カントール(Cantor)

 Georg Cantor(1845-1918):集合論の創始者。デンマーク生まれのユダヤ系商人の子としてペテルスブルグに生まれ、1856年ドイツへ移住、Zurichおよびベルリン大学で数学、物理学、哲学を修め、1867年ベルリンで学位を得、Halle大学私講師、1879-1905年同大学教授を勤めた。晩年は病身となり、精神病院で逝った。

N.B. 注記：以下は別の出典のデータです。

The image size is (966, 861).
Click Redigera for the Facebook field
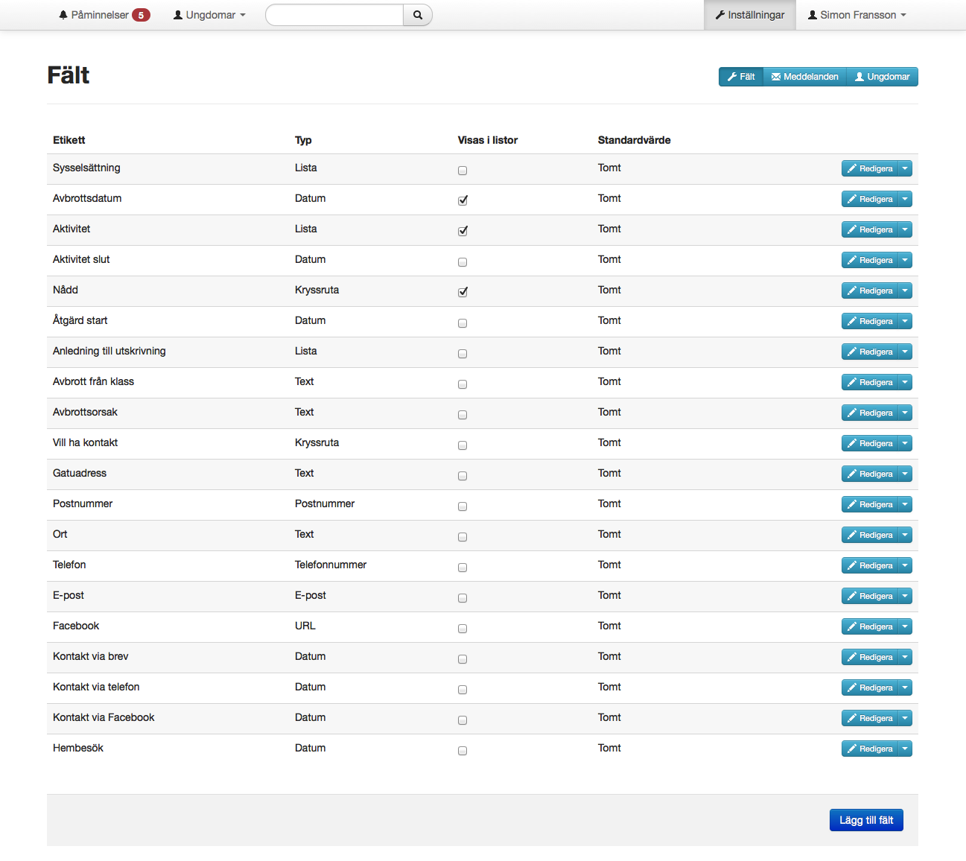click(870, 626)
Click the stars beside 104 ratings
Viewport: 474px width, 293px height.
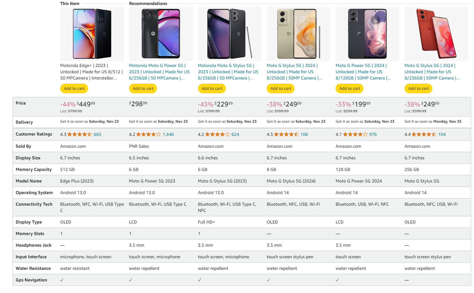point(424,134)
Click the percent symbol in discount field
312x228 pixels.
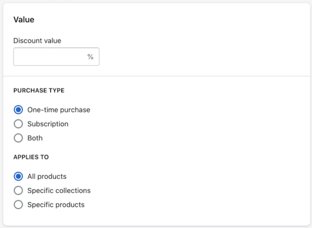tap(90, 57)
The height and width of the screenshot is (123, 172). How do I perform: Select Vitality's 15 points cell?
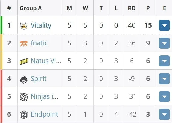pyautogui.click(x=148, y=25)
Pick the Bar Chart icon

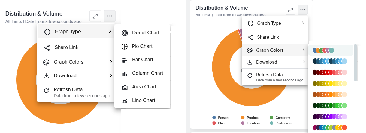tap(125, 60)
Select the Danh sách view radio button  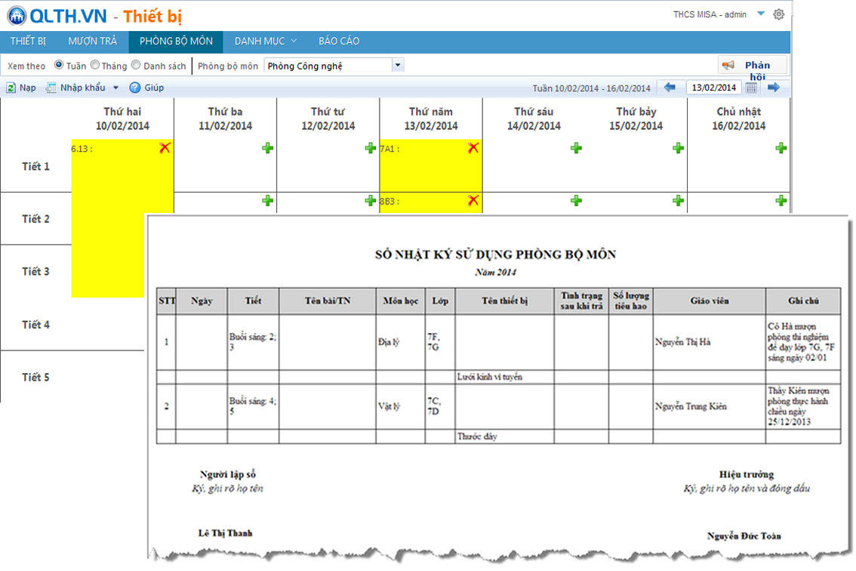pyautogui.click(x=136, y=66)
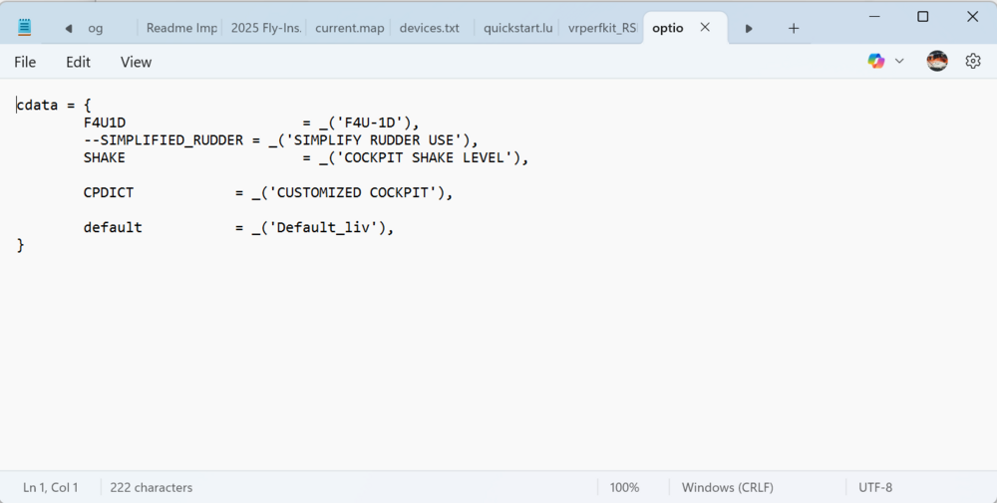Open the user account avatar
Screen dimensions: 997x503
coord(937,62)
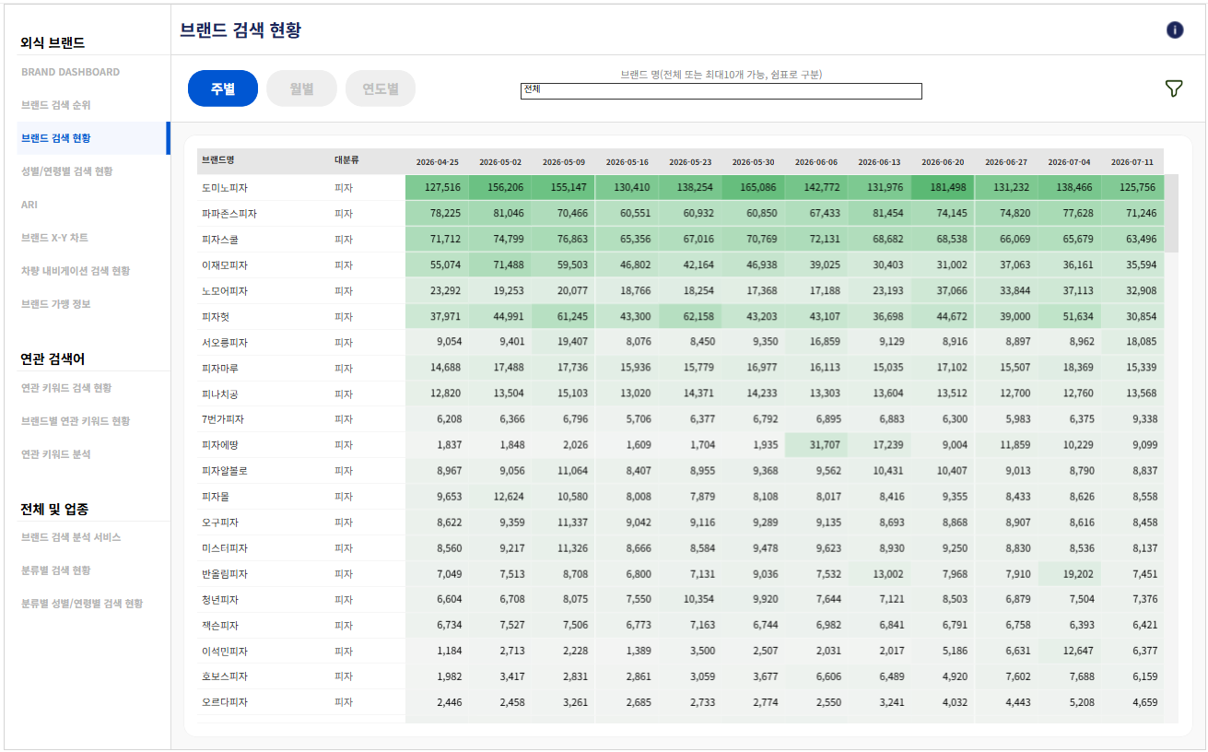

 学位論文は整数論に関するものであったが、3角級数の一意性に関する研究から集合論を創始、1874年初めて濃度の概念を導入し、それにより超越数が代数的数以上に多いことを証明した。これは当時の数学界にセンセーションを起こしたが、同時に強い反駁をも受けた。L.Kroneckerらの反対は彼の心を苦しめたが、R.DedekindやG.M.Mittag-Lefflerらは彼を支持した。彼は確率論の歴史の中でも、理論が一般に受け入れられない時期があったのを回顧し、’数学の本質はその自由性にある’と叫んだ。濃度のほか順序型、超限順序数などの概念、基本列による実数論の基礎付けは彼に負うものである。また彼は、Euclid空間の一般の点集合を考察の対象とし、集積点、閉集合、開集合などの概念を定義し、次元論の発端を拓いた。これはいわゆる点集合論の端緒で、位相空間論への道を開いたものである。